IANCU: Well, let me – I don’t think you had a question in there but that’s okay.

QUINN: No, I know.

IANCU: Let me address the –

QUINN: If you have any thoughts on this because I don’t know –

IANCU: Yeah.

QUINN: See, but this is the problem with the FOIA process because without those documents I almost don’t know how to ask the question.

IANCU: Let me just address some of the things you said.  I mean you raised some important issues.  On the broader topic of PTAB judges first of all let me just say to the whole issue of there is as far as I know there is no attempt in any way to be secretive, to use your word.  Over all my view is again that our user – we have to do what it takes for our users to have confidence in our system.  And we’ll make sure that we look into the variety of issues that might cause a lack of confidence and so that’s at the higher level from a higher level point of view.  To your specific issue about the seniority of our judges I’ll just say this.  For the issues that are before our board the validity of patents and the technical analysis that must be done to compare patents to the prior arts and the like I think any given panel of judges on one of our proceedings has overwhelming qualifications.  The folks who sit on a panel collectively for example have significant technical expertise.  And significant legal expertise.  Are there some judges here who are more junior than others?  For sure.  But we take care to pair up on a particular panel the junior judges with more senior judges and the like to make sure that we have an appropriate balance.  Now if you compare to other judicial bodies our PTAB judges perform a specific task and for that task they are collectively uniquely qualified.  I think it’s important to look at the combination of not just legal years in the field but also technical expertise.  And also on a panel by panel basis the collective expertise both legal and technical.

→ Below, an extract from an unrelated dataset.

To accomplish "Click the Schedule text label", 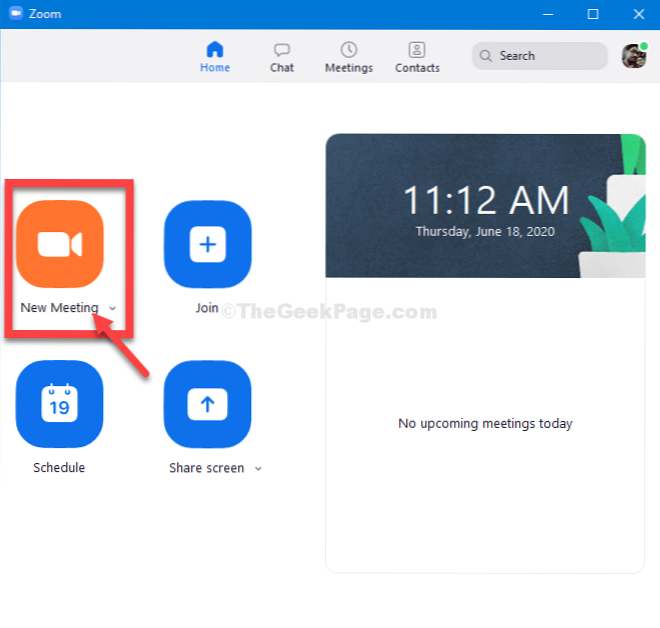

QUINN: I think that’s a very fair point.  The only pushback that I would give is that now you have the PTAB considering Constitutional issues and the rules of evidence and procedure apply. Sometimes I see decisions that are made on jurisdiction basis. Documents that have been produced for FOIA requests by others suggest that there have been situations where certain panels have been deliberating with other members of the PTAB that would be superiors and that’s concerning because then that doesn’t seem like it comports with the requirements of the APA. So, there are some of those kinds of questions as well.  And again, it comes back to the whole transparency issue.  Maybe there’s absolutely nothing there.  Maybe there’s no “there” there.’ But when you can’t see what’s going on and the documents aren’t allowed to be received; and frankly I’ve never litigated in a courtroom where you had to ask permission to file a motion.

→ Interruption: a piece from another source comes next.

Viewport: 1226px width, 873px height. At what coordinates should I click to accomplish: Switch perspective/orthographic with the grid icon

IANCU: Oh, I don’t know.  I mean so for example there are district courts.  There are district courts where just as an example you have to in order to file a discovery motion you have to file a letter brief and then if once you get past that the court can say okay you can file your file motion or not.  And actually there are situations, there are courts where I believe you have to go through a letter brief request to file a summary judgement motion and things like that.

QUINN: Okay.  That’s fair.  But my understanding of what goes on with the PTAB is a little bit different.  There have been cases, I believe, where people have asked for permission to file something and it’s been denied and they’ve been told if they ask for permission again they are going to be sanctioned.  And in some of the cases it’s been late discovered material – the type of stuff that was not available previously that a district court judge would ordinarily allow you to file – as long as you had been looking and you weren’t dilly-dallying.  So, some of that type of stuff I wonder, you know, if the judges had more legal training or had been litigating whether they might be – because I look at that and I don’t think that would have happened in an Article III court.  And I don’t know what the answer is because I understand in the stuff that goes on at the PTAB you have to have people that have a scientific background and maybe there’s just a process that needs to be put in place to consider some of these more procedural motions.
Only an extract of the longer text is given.